Siendo autocontenido y poco gestual, su trazo es una particular forma de mirar. Más que seguir su mano, hay que ver con sus ojos. Dibujar no es un mero copiar lo que está «ahí afuera», pues según se mira, se ve . Es aquí donde ciencia y arte se entrelazan. «El arte no reproduce lo que vemos; por el contrario, nos hace ver», dijo el pintor Paul Klee. A su vez, Albert Einstein no dejó de insistir en que «es la teoría la que decide lo que puede ser observado».

Mirada intuitiva

Su descubrimiento de las espinas dendríticas es un ejemplo delicioso: el propio Golgi también las pintó, pero pensó que eran artefactos. Lo que fue «ruido» para Golgi, fue «señal» para Cajal. La percepción pasiva no existe. La mente, aun estudiando el cerebro, es participativa. «Mi percepción es pensamiento, y mi pensamiento es percepción», escribió Goethe. Irónicamente, mientras el método del italiano descompone la estructura en su tejido, el del español la recompone en sus dibujos.

El genio de Petilla de Aragón se apoyó en la técnica del italiano camilo Golgi, que recibió el Nobel con él. La mejoró, y la utilizó para contradecir la teoría del italiano: el cerebro no es una maraña reticular continua, sino un circuito de células contiguas que se comunican mediante pequeños «saltos al vacío» llamados sinapsis (término acuñado posteriormente por Sherrington). Para resaltar este hecho, el español exageró en sus trazos la distancia entre sinapsis. Cajal pinta lo que ve, pinta para ver y, en cierta medida, pinta lo que quiere ver.

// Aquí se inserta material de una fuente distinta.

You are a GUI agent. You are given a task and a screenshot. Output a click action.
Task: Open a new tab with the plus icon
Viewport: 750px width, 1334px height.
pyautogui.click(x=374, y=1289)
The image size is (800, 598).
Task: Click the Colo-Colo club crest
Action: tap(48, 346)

En el congreso de Berlín de 1889, Cajal, desconocido y desconectado, se acercó a Albert Kölliker, uno de los más reputados científicos internacionales del momento. Le contó sus hallazgos. Su firmeza de trazo también era de espíritu. El suizo quedó fascinado. Cajal le descubrió los secretos del bosque neuronal . Y Kölliker, a su vez, descubrió para el mundo a Santiago Ramón y Cajal. Años más tarde, en 1906, Cajal recibiría el premio Nobel, reconocimiento que compartió con Golgi (que seguía insistiendo en su teoría reticular, como quedó patente en su discurso del Nobel). El tiempo dio la razón a Cajal.

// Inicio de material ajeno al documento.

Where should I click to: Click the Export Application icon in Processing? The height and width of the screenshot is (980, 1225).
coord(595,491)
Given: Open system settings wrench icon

De la descripción a la interpretación

Pero hay más en los dibujos de Cajal. ¡Ponía flechas! Su proeza fue dar el paso de la descripción de la estructura del sistema nervioso a la interpretación de su función. Añadió flechas al lado de las neuronas que fielmente dibujaba para indicar el sentido del impulso nervioso: las dendritas lo recogen, el cuerpo celular lo procesa y se libera por el axón. El cerebro está constituido por carreteras de información de una sola dirección. Sus flechas son comparables al árbol de Darwin o a la doble hélice de Watson y Crick.

Más de 100 años después, s igue vigente lo que dijo Cajal, considerado el padre de la Neurociencia moderna . Comedido, pero audaz y lúcido, hizo de la minucia neuronal un tesoro conceptual; del mundo de lo infinitamente pequeño supo capturar los detalles esenciales. Más allá de la ciencia, su obra nos habla de cómo llegar a la visión del todo a partir de sus partes.

Consiguió algo inaudito en la historia de la ciencia y del arte: que un dibujo del cerebelo de una gallina, hecho en casa, a mano, y en blanco y negro, evoque en nosotros un sentimiento sublime comparable al de observar la galaxia de Andrómeda captada por el telescopio espacial Hubble.

El autor agradece las conversaciones con Alfonso Fairén, Constantino Sotelo, Fernando de Castro, Javier DeFelipe, Juan de Carlos, Juan Lerma, Luis Martínez-Otero, Luis Miguel Gutiérrez y Pere Berbel.